[ОТРЫВОК]:
<<<<

…отмалчивался зайчик, поводил малиновым усом… — «Прототипом» этого персонажа является игрушка из коллекции Ремизова «Заяц-малиновые усы». В интервью газете «Утро России» писатель дал следующую характеристику своему зайцу: «У него медведь отъел хвост по доброте своей медвежьей и малиной усы вымазал. Заяц против силы не пойдет» (Кожевников П. Коллекция А. М. Ремизова. С. 2.). А корреспонденту «Огонька» так объяснил его «замусленность, затертость»: «Сколько он ночей с ребенком спал, сколько ему сказок рассказывал!» (А. В волшебном царстве. А. М. Ремизов и его коллекция // Огонек. 1911. № 44. С.[11]).
Прикурнуть — прилечь отдохнуть, уснуть на короткое время, свернувшись, скорчась.
Бисерные кошельки. — Имеются в виду шитые бисером кошельки, фамильные раритеты, принадлежавшие С. П. Ремизовой-Довгелло. Н. В. Резникова упоминает эту коллекцию, описывая парижскую квартиру Ремизовых: «В углу, перед иконами горела лампадка, освещая розовым светом бисер, развешанный по стенам. Большая часть бисера вывезена из родного дома Серафимы Павловны Ремизовой, урожденной Довгелло (литовский дворянский род). Мать ее — Самойлович, они потомки гетмана. Бисерные изделия — искусная работа бабушек, теток, крепостных девушек: тончайшее рукоделие иглой или крючком: кошельки („бисерные кошельки“ в сказке из Посолони), картинки, шкатулка, чубук» (Резникова Н. В. Огненная память. С. 23). 13 февраля 1906 года, в то самое время, когда Ремизов работал над «Посолонью», С. А. Соколов, тогдашний редактор «Золотого руна», обратился к нему с просьбой предоставить эти «старинные вышивки» для публикации их фотографий в журнале (см.: РЫБ. Ф. 634. Оп. I. Ед. хр. 203. Л. 3). И вскоре такие снимки появились в «Золотом руне» (1906. № 3. С. 26, 28–29).

>>>>

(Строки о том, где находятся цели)
<<<<

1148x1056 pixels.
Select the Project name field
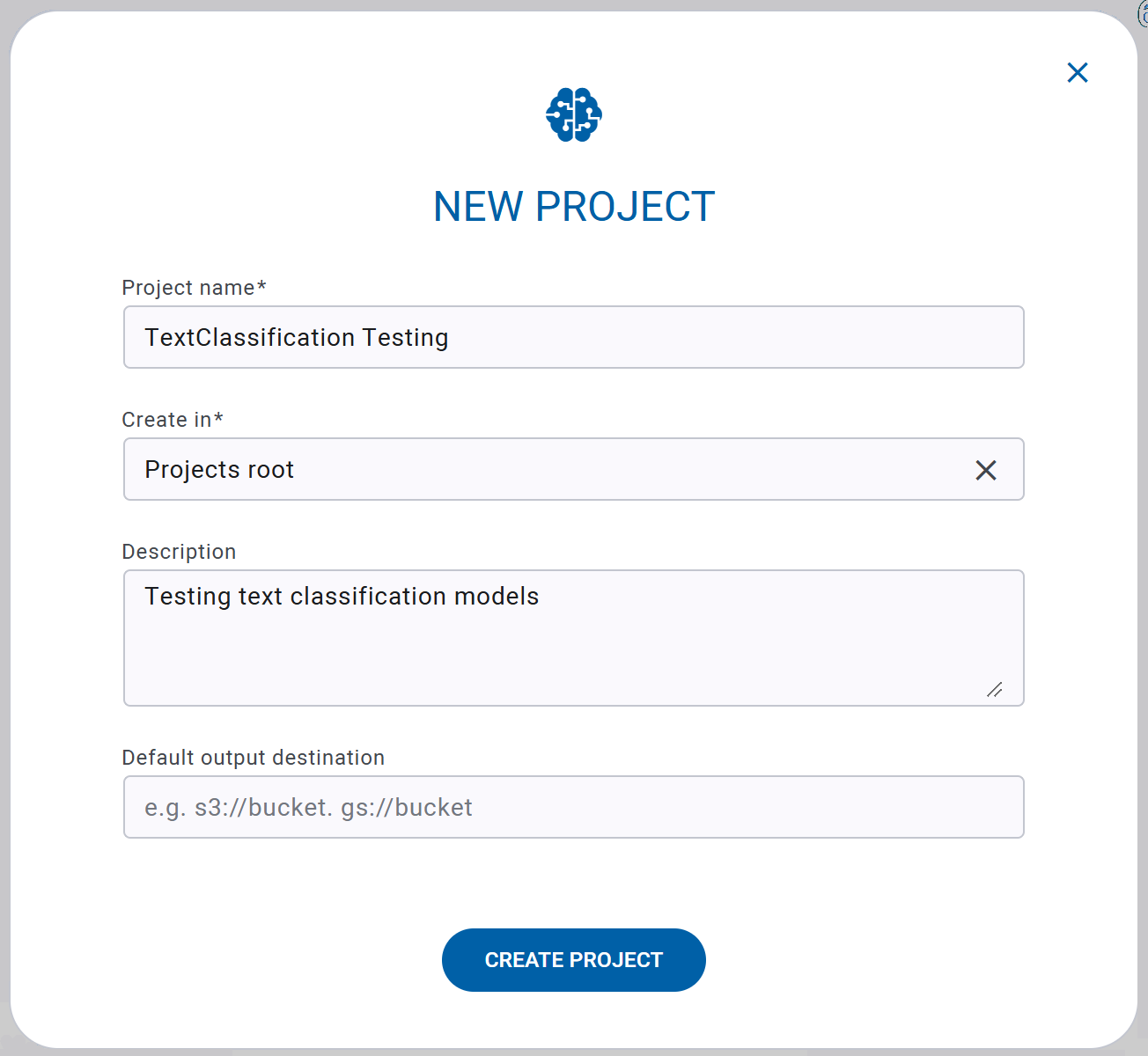point(573,337)
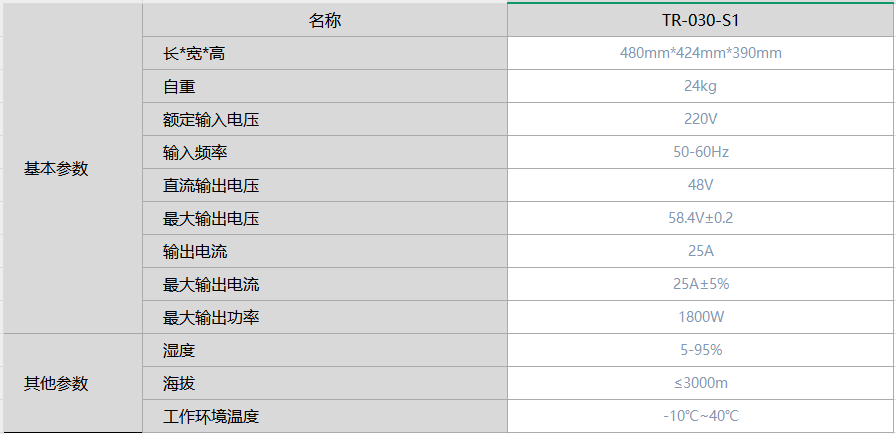
Task: Select the 自重 row label
Action: [179, 86]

>>>>

[ЗАДАНИЯ К УПРАЖНЕНИЮ]:
a: Ответьте по отрывку на вопросы:
(i) Как называется игрушка из коллекции Ремизова, ставшая прототипом зайчика?
(ii) Кто был редактором «Золотого руна», обратившимся к Ремизову 13 февраля 1906 года?
(iii) Как в отрывке объясняется слово «прикурнуть»?
b: Пожалуйста, переименуйте «Project name» в «Project title» во всех записях, оставив остальное без изменений. Картинки в ответ не включайте.
Отрывок и записи между собой никак не связаны.

[РЕШЕНИЯ ЗАДАЧ]:
a:
(i) «Заяц-малиновые усы».
(ii) С. А. Соколов.
(iii) Прилечь отдохнуть, уснуть на короткое время, свернувшись, скорчась.

b:
1148x1056 pixels.
Select the Project title field
point(573,337)
Task: Select the 自重 row label
Action: [179, 86]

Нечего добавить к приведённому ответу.